Protestant Exiles from France/Volume 2 - Book Third - Chapter 23 - Rev. Jean Pierre Stehelin

2911824Protestant Exiles from France — Volume 2 - Book Third - Chapter 23 - Rev. Jean Pierre StehelinDavid Carnegie Andrew Agnew

Rev. Jean Pierre Stehelin, F.R.S., born in 1688, was in 1729 one of the Comité Ecclesiastique, and was minister of several French churches from 1727 till his death in 1753. He printed a Treatise on Transubstantiation, “ou extrait de plusieurs sermons prononcés dans la Chapelle de Hammersmith.” He was famous as a linguist, having mastered the following languages:— “Hebrew, Greek, Latin, English, French, German, Italian, Danish, Dutch, Coptic, Armenian, Syriac, Arabic, Chaldean, Gothic, Old Tudesco or Druid, Anglo-Saxon, besides Spanish, Portuguese, and Welsh.” (See London and Scots Magazine for 1753.)
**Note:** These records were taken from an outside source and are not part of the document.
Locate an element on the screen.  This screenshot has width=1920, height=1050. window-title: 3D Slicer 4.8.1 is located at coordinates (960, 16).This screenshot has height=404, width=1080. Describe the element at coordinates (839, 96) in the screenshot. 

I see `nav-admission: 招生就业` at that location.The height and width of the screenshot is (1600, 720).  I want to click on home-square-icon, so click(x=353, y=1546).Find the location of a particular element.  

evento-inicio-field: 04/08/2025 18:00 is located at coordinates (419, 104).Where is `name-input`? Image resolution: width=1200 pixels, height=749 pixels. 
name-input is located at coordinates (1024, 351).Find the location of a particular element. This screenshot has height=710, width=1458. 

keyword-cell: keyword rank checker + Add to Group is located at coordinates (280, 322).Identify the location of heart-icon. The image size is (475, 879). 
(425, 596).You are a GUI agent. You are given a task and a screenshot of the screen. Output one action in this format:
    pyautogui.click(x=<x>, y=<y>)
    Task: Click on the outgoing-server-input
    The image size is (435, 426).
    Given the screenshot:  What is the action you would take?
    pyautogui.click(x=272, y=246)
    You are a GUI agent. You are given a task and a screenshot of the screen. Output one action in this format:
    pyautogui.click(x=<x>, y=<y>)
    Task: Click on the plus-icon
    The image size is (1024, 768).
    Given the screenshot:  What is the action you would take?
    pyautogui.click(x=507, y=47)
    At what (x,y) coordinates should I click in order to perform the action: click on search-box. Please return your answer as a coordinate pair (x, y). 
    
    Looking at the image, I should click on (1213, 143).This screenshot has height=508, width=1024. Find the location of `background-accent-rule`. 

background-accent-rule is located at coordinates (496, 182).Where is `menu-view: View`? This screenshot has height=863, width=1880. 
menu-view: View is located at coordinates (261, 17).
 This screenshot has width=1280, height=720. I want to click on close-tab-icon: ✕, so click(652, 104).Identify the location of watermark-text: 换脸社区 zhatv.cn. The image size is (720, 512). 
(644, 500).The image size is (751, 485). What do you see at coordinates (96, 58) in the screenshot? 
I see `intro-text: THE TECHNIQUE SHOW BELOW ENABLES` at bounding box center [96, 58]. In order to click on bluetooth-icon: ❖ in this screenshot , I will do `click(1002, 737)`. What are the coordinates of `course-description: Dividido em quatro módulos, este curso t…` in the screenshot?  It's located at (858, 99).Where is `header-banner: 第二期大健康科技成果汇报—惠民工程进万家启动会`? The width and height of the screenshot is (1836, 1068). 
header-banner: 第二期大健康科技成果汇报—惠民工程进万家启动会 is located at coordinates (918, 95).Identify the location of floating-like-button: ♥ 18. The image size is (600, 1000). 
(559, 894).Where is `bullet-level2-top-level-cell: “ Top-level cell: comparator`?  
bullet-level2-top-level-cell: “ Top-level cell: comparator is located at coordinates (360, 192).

He is well known to collectors through his rare volumes, valued by the booksellers at £3, 10s., entitled, “Rabbinical Literature, or the Traditions of the Jews, contained in their Talmud and other mystical writings; likewise the opinions of that people concerning the Messiah, and the time and manner of His Appealing; with an inquiry into the origin, progress, authority, and usefulness of those Traditions,” two vols., 1748. I applied to an unfailing source—The Rev. Dr. A. B. Grosart’s library—and found that a very nice copy is there. The fortunate possessor describes the work as a collection of the quaintly absurd yet not altogether unmeaning usages of the ritualistic Jews, well put together, evidencing extensive reading, and occasionally introducing a pathetic legend.

The surname Stehelin, is connected with the military service. In 1790 Colonel Stehelin was Lieutenant-Governor of the Royal Military Academy. In 1818 Major-General Edward Stehelin, of the Royal Artillery, wrote to John Mackintosh, Esq., Assistant-Surgeon, recalling “the great zeal and attention paid by you in the execution of your duty as a medical officer under my command in the West Indies,” and “a series of almost continued heavy rains while the operations were carrying on against the island of Martinique in the year 1809.” In the Times, August 1846, an advertisement appeared:— “The next of kin of the undermentioned will hear of something to their advantage by applying to Brundrett, Randall, Simmons, and Brown, 10 King’s Bench Walk, Temple, London, agents for the Registrar of the Supreme Court, Madras, namely, Captain E. B. Stehelin, H.M. 41st regiment Foot, 1827.”